‘Least fashion-conscious’? It’s totally true … and absolutely false

by DGO Web Administrator

It seems like something the city would have forgotten about long ago – the “least fashion-conscious” in America. The only reason I bring all this up is because people still talk about it – like, all the time – decades after USA Today made the accusation. When I moved here four years ago, I heard it so often I assumed it must had been written, you know, sometime this decade. Not nearly 30 years ago.

But there’s a reason why it has stuck. Because it’s entirely true. And it’s completely false. And how we talk about it says more about Durangoans than any label USA Today cooked up.

Let’s set aside issues of methodology – this was not a scientific study worthy of such scrutiny. It was likely a conclusion reached by one to three people based on flimsy and unsophisticated evidence meant to sell newspapers and get entire cities and regions talking. Let’s indulge the assessment despite that the people who engineered it have probably died of natural causes by now.

Just consider the phrase: Fashion-conscious. What does that even mean? Whose fashion are we referring to, ours or someone else’s? How are we defining “fashion,” as if there is one definition and we all agree on it. Which, of course, there isn’t, and we don’t. And how conscious is conscious? Somewhere between indifferent and obsessed? That’s quite the gully.

It doesn’t take much looking in Durango to know that outdoor sports and their utilitarian clothes that are marketed, sold to, worn, and cherished by outdoor folks dominate closets in Durango.
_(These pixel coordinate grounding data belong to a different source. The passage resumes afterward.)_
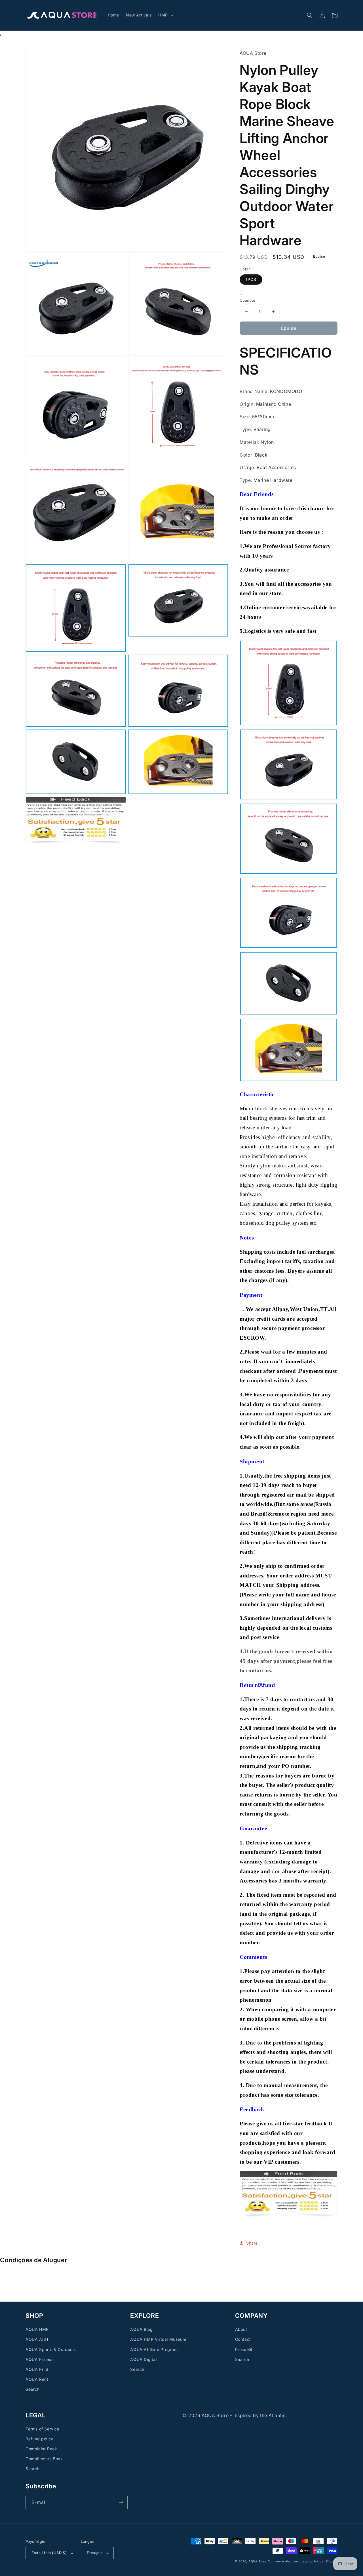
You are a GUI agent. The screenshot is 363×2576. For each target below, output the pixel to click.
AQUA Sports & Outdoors (51, 2349)
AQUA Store (257, 2561)
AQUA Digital (143, 2359)
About (241, 2329)
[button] (165, 15)
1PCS (251, 279)
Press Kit (244, 2349)
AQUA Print (37, 2369)
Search (33, 2389)
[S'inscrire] (121, 2502)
Go to Steamworks in a ironically named sports jacket amid a sea of North Face and Patagonia and people ask if you’ve come from a funeral. Are those khaki pants you’re wearing, kind bank employee? No, they’re a nylon blend with pockets in odd places.

Before I moved to Durango, I regularly hung out in the Western Massachusetts town of Great Barrington. Though a third of its size, GB had a lot of similarities to Durango in terms of the values, spirit, and character of the people and place. But where Durango has its outdoorwear-as-fashion, in Great Barrington it was farmers. I’d go to the co-op – the high-status place to shop for groceries for the crunchy crowd – and notice a lot of Muck boots, those three-season boots good for snow, rain or mud. Sometimes the boots would be muddy straight from the field, and sometimes complemented by L.L. Bean up top. Muck boots were utilitarian, yet they carried a sense of status with them, just like the dirty fingernails on some of those who wore them.

And that’s what fashion and style are all about: communication and status. What we wear signals what we care about, the things we do. It reflects our activities and values. In Durango, all that activewear is absolutely necessary to the lifestyles of those who wear it, but looking like you just got off the mountain, down to the messy hair if not covered by some kind of headwear, also carries status. To say that people are unaware or oblivious is inaccurate. They know, they just might not care. They may even make an effort to look like they do, the coiffed “I don’t care” look.

Fashion and style, of course, will change depending on culture and geography. The just-off-the-mountain look in Durango IS what counts as fashionable around here, but it also creates and reinforces a casual culture: I can’t imagine even the nicest restaurants in town getting too worked up about a lot of North Face walking through the door. We’re a laid-back town. But we’re conscious of that.

And that’s not the only dominant style around here. Most of the friends I have here don’t own many “new” clothes. Thrift stores and vintage shops and other second-hand outlets dominate a large sector of Durango (and look at all the choices we have … perhaps it’s supply matching demand). They’re also some of the most fashionable and fashion-conscious people I’ve met, regardless of where I’ve lived or who’s defining the terms.

Part of me wishes this 30-year-old label would slump off into forgotten memory. It seems like too much power to be given to something as equally outdated as nonsensical. But there’s a reason we’re still talking about it: Because it actually captures a lot of the identity here, though probably not in the way USA Today meant. I believe a lot of people are just fine with it all, wearing it like a fashion-unconscious badge of honor.